Questa settimana, l’abbiamo intervistato nuovamente in una videochiamata e, questa volta, non stava solo cercando di ottimizzare ulteriormente il processo di approvvigionamento, ma stava letteralmente correndo per prendere un volo che gli era stato ordinato senza condividere la destinazione.
“Devi salire sull’aereo entro un’ora e 15 minuti”, ha detto Fanelli, ricordando ciò che gli era stato appena comunicato mentre camminava al telefono, con il sole che splendeva alle spalle. “Mi sono chiesto: ‘Dove?’. Oh Dio! E loro: ‘Lo capiremo man mano che arriverai lì’. E io: ‘Per più di una notte?’. E loro: ‘Sì'”. Mentre si dirigeva verso la sua auto, era ancora incerto su cosa avesse preparato o dove si stava dirigendo. “Lo capirò nei prossimi 20 minuti”, ha detto, dimostrando entusiasmo per l’avventura che lo attendeva.
Fanelli è entrato in contatto perché il “segnale di domanda” che aveva inviato agli investitori l’anno scorso era cresciuto e stava avendo un impatto, ha detto. Quando la Marina ha pubblicato per la prima volta le sue priorità tecnologiche a lungo termine, gli investitori gli hanno detto che ha cambiato il modo in cui pensavano ai piani di acquisto della Marina, motivo per cui sta facendo di nuovo — condividendo un elenco aggiornato di ciò che la Marina vuole acquistare nei prossimi anni, questa volta vagliato da un gruppo di (non nominati) investitori di venture prima della pubblicazione.
Quanto denaro la Marina investe effettivamente ogni anno dipende da cosa viene considerato come spesa, ha detto Fanelli. “Spendiamo circa 150 miliardi di dollari ogni anno”, ha detto, anche se ha specificato che questo numero – totale degli acquisti della Marina – va distinto da qualcosa di più limitato, come gli investimenti diretti in equity.

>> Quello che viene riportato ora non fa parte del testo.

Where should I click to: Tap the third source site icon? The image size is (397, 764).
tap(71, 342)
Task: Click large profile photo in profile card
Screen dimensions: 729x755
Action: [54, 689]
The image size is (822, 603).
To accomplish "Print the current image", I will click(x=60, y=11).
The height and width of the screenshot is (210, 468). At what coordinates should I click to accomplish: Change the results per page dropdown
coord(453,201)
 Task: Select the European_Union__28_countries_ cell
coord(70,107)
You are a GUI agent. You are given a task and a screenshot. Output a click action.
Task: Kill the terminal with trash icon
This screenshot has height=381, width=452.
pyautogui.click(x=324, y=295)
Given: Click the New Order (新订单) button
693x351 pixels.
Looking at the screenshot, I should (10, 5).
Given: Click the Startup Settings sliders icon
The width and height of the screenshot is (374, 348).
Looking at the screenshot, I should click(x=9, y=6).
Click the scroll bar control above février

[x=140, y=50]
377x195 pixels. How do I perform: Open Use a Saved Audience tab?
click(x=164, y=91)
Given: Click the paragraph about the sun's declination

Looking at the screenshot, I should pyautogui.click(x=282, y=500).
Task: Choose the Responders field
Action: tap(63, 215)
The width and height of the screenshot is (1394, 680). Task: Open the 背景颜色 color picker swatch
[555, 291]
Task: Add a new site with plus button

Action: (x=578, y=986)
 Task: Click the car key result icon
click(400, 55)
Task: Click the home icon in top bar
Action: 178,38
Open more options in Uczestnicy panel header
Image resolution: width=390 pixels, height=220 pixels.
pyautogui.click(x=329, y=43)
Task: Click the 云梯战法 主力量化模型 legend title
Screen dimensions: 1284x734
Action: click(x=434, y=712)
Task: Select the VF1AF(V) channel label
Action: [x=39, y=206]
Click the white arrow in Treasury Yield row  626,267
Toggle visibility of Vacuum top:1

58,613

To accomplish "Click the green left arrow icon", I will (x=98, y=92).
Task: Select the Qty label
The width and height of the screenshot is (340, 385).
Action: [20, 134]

Gran parte di queste spese continua ancora a fluire attraverso canali tradizionali. Ma Fanelli ha detto che la Marina sta cercando di passare a quella che chiama co-investimento – mettendo soldi dietro le aziende insieme al capitale privato anziché scrivere un assegno a un appaltatore primario consolidato. Prendere una quota di capitale, ha detto, è la versione più aggressiva di questa pratica e rimane rara. Più spesso, il co-investimento significa che la Marina aspetta che le aziende sviluppino un prodotto da sole prima di acquistarlo, piuttosto che finanziare la ricerca iniziale da sola.